Он сиял. Немного румян и несколько штрихов угля усиливали это сияние. Они сообщали носу чуждый ему изгиб и искусственно придавали щекам узкие очертания, тонкие и надменные.
— Скажите, вы очень счастливы? — быстро и жадно спросила она.
— Безмерно! Больше, чем человек в состоянии себе представить! Ведь, если хорошенько подумать, я люблю леди Олимпию уже семь лет, — конечно, еще с тех пор: что вас так испугало, герцогиня? — и считал обладание ею таким же невозможным, как летание. И вот…
Он сложил руки.
— И вот она научила меня летать.
— И вы ни о чем не жалеете?
— О чем же?
— Ну, ведь прежде вы хотели истинной любви, не чувственной, бесформенно мистической?
— Это была бессмыслица! Господи, что это была за бессмыслица!
— Вы верили в нее. Но формы леди Олимпии были сильнее. Они ворвались в ваши чувства аскета и плачевно растоптали ваш сад из лилий и майорана… А ваш союз для охраны нравственности?
— Хотите знать все? Сознательно или нет, я примкнул к союзу только из-за моего слабого сложения. Я думал, что все это мне не по силам. Это была ошибка, мои силы позволяют мне много, смею сказать, необыкновенно много: это… мне доказали. Впрочем, как безразлично мне это теперь! Я люблю и любим!
— Тем лучше.
— Обратите внимание, герцогиня, на мой здоровый аппетит. И что такое хорошее старое бургундское, я узнаю в эту минуту, поднося стакан к губам. Поймите это буквально. Счастье в один день сделало из меня нечто совершенно новое, оно, так сказать, перенесло меня на другую духовную половину мира. Из мира презренных я вдруг перенесся в мир желанных. Вы можете себе представить, как странно у меня на душе. Ко всем предметам что-то прибавилось, что-то радостное. Мое блаженство полно; мне даже завидуют.
— Кто же?
Она подумала: «Так как леди Олимпия не пренебрегала никем»…
— Якобус. Бедняга ведет себя так шумно с горя. Он громко заявляет, что завидует мне, — чтобы этого не подумали.
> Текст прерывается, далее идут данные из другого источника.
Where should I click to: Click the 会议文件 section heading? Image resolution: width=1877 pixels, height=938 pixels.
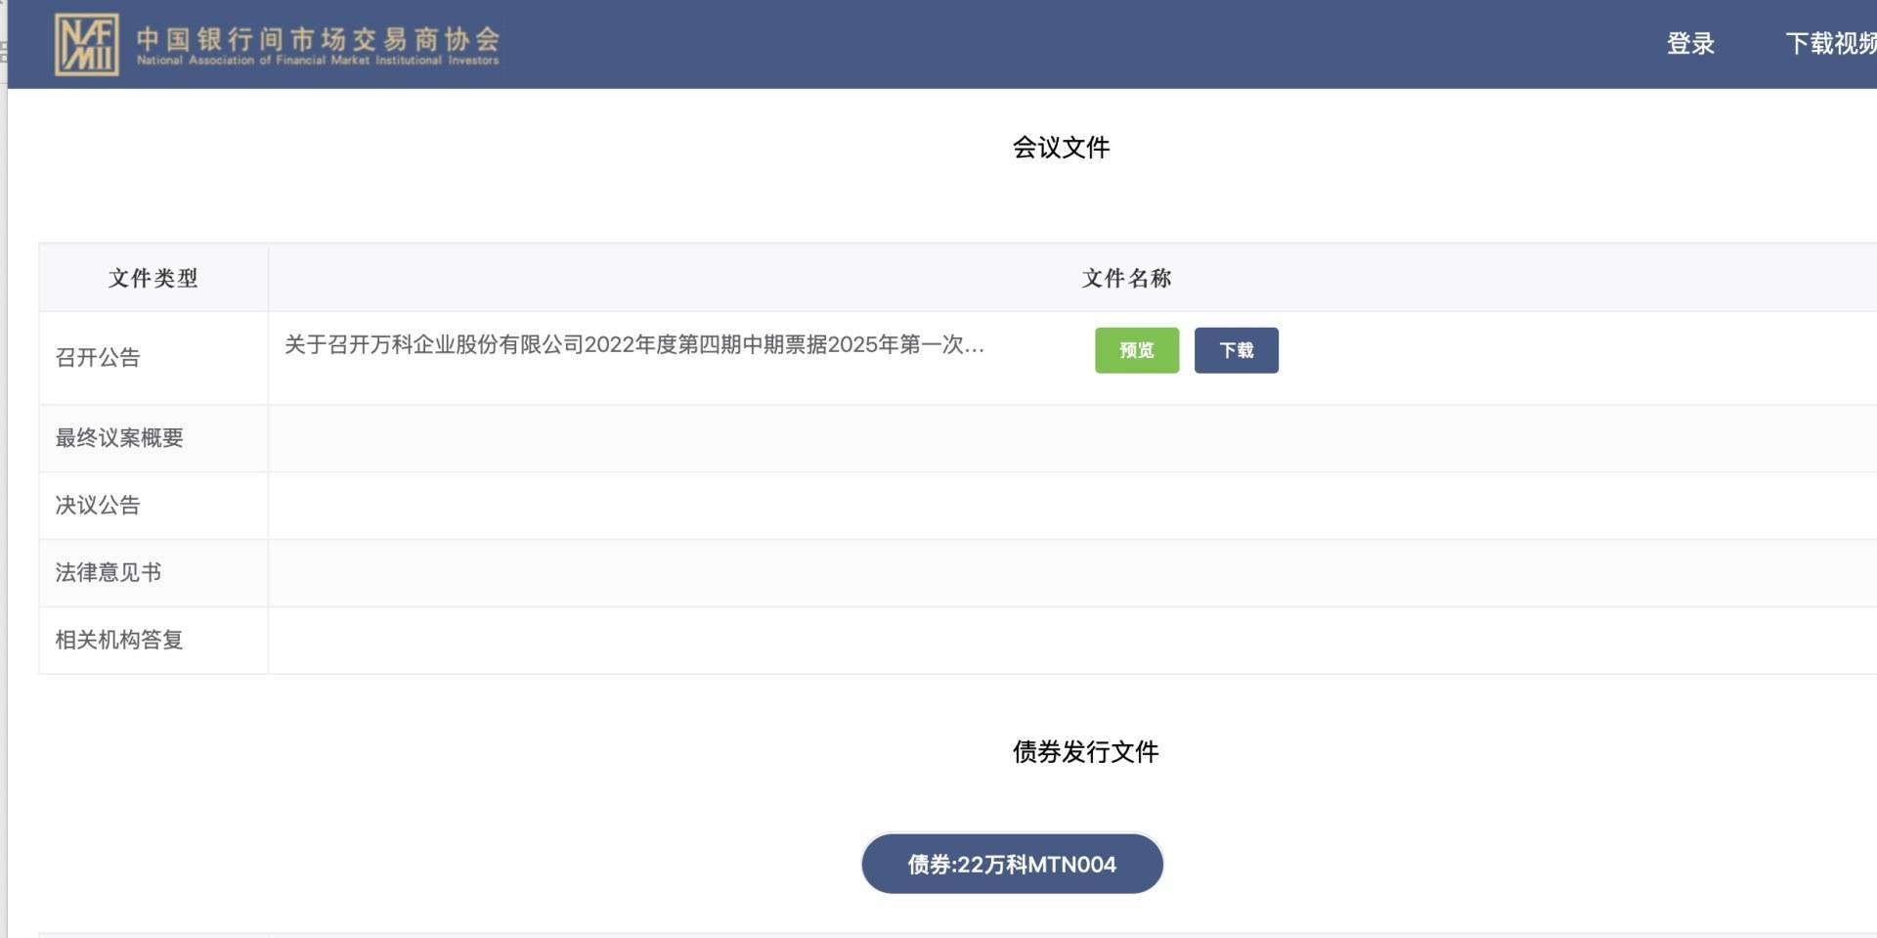[x=1061, y=148]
Вы не думаете, что это так?
— Кто знает.
Она думала:
«Как должна была я разжечь его, если он зарится на это счастье!»
— Ах, я был бы так доволен, если бы мне завидовали.
— Это нехорошая черта, счастье вас портит.
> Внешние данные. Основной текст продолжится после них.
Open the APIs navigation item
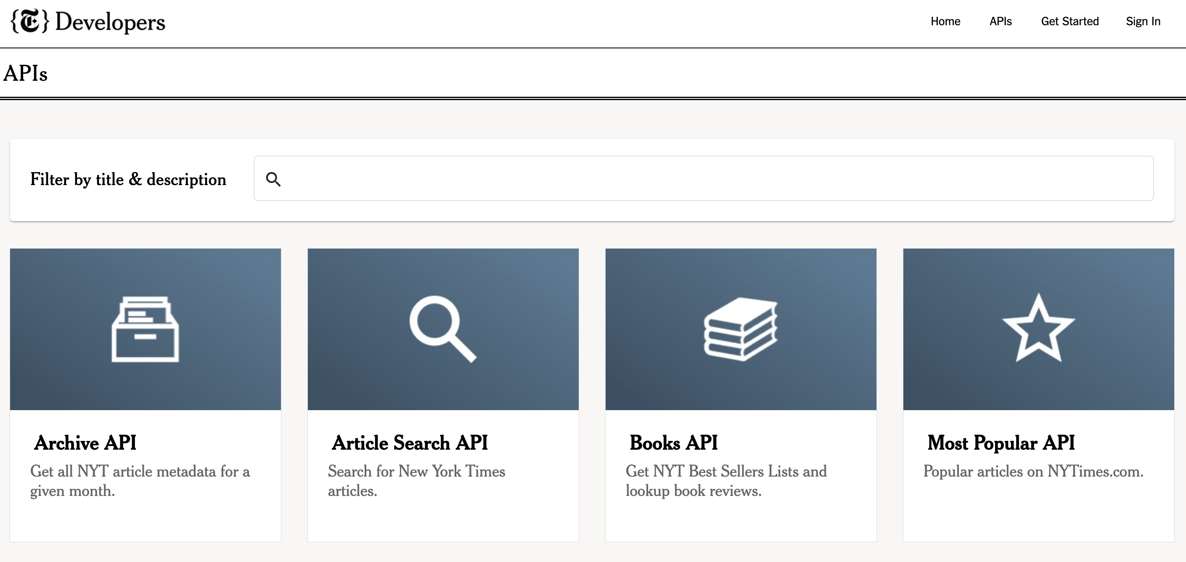Viewport: 1186px width, 562px height. tap(1000, 21)
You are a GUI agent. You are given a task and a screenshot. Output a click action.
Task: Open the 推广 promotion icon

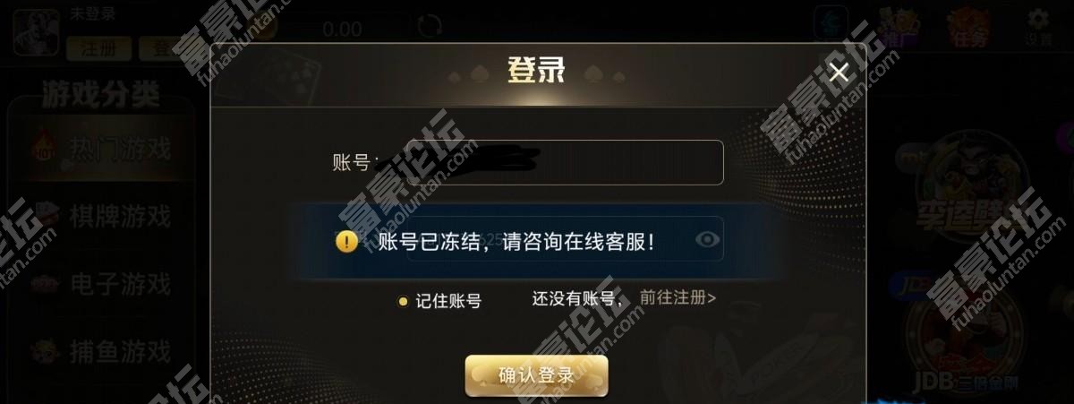pos(897,27)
— Мы, счастливцы, следуем своим инстинктам. Только не копание в чужих душах! Только не самомучительство: как отвратительно все это! Духовная жизнь вообще достойна презренья; она бывает только у несчастных.
— Духовная жизнь до сих пор давала вам превосходство над… нами.
— Благодарю за такое превосходство. Я не хочу духовной жизни. Не хочу ничего знать, ничего видеть… Впрочем, Якобуса я примирю с собой. Я сделаю вид, что верю, будто он обладал леди Олимпией до меня.
— Ведь вы оскорбляете свою возлюбленную!
— Какие громкие слова! Что значат подобные вещи, когда любишь и любим. Она поняла бы меня! Я чувствую потребность привлечь всех на свою сторону, чтобы увеличить свое счастье. Мир и дружба… Позвольте мне, герцогиня, сказать это всему обществу.